Again, you are going wrong here also. In the 3 wire MWBC, KCL tells us that Ia + Ib + In = 0 (3 wires, 3 paths into the node.) If you remove the neutral to create a 2 wire circuit, KCL tells us that Ia + Ib = 0. The equation Ia + Ib = 0 CANNOT apply if the node has three paths. If the node has three paths, the KCL must have three terms. If the node had five paths, then KCL would have five terms (Ia +Ib + Ic + Id + Ie = 0.)
Lets return to the balanced MWBC with a 1200W load from A-N and a 1200W load from B-N. The voltage from A-N at the source is 120V<0 and from B-N is 120V<180. The current flowing through the load A is 10A<0 and the current flowing through load B is 10A<180. From KCL, the current flowing "out" of the common node along the neutral will be In=Ia + Ib, or In = 10A<0 + 10A<180.

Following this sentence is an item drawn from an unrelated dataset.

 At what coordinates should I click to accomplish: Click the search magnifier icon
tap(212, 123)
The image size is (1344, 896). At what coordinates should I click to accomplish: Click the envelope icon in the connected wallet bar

Consider, more fundamentally, that the current flowing in this 60Hz Alternating Current system takes the form of a sine wave which completes a full cycle 60 times in every second. The current flowing through load A will take the form Ia=10*sin(21600*t) where "t" is time. At the beginning of the first cycle (time = 0 seconds), the value of Ia will be zero amps. At 1/4 of the first cycle (or 0.004166 seconds) the value of Ia will be 10 Amps. At 1/2 of the cycle (or 0.008333 seconds) the value of Ia will be 0 Amps, and at 3/4 of the cycle the value of Ia will be -10 Amps. The current flowing through load B will take the form Ib=10*sin(21600*t-180) as the current is 180 degrees out of phase will A. Therefore the current Ib will be -10 Amps at 1/4 of the first cycle, 0 at 1/2 cycle and 10 Amps at 3/4 cycle. The neutral current (by KCL) will then be In = Ia + Ib= 10*sin(21600*t) + 10*sin(21600*t-180). Thus at time zero, the current on In will be 0+0=0, at 1/4 cycle will be 10+(-10)=0, at 1/2 cycle will be 0+0=0, and at 3/4 cycle will be (-10)+10=0. Just to carry it further, at 1.11 seconds after the start of the first cycle the current Ia will be -5.88 Amps and current Ib will be 5.88 Amps, and at 52.32 seconds after the start of the first cycle the current Ia will be 9.51 Amps and the current Ib will be -9.51 Amps.
The neutral current IS NOT zero at all times because the neutral has "been bypassed," or because the neutral is "like an open circuit," or because "the potential to push the current down the neutral has been removed," or because "the voltage drops across A and B or equal. The current in the neutral will be 0 Amps at ALL times, precisely BECAUSE the sum of the two current flowing from Load A & B will equal 0 at all times during each cycle of the AC current.
When I wrote my previous message, I mistakenly assumed that your education was not that of an EE. This is not a topic that I should need to explain to a PE, EE. You have the appropriate education, so there is no reason for me to explain how to convert from an ideal circuit to a real circuit. (I mean no offense, but you really caught me off guard with this.)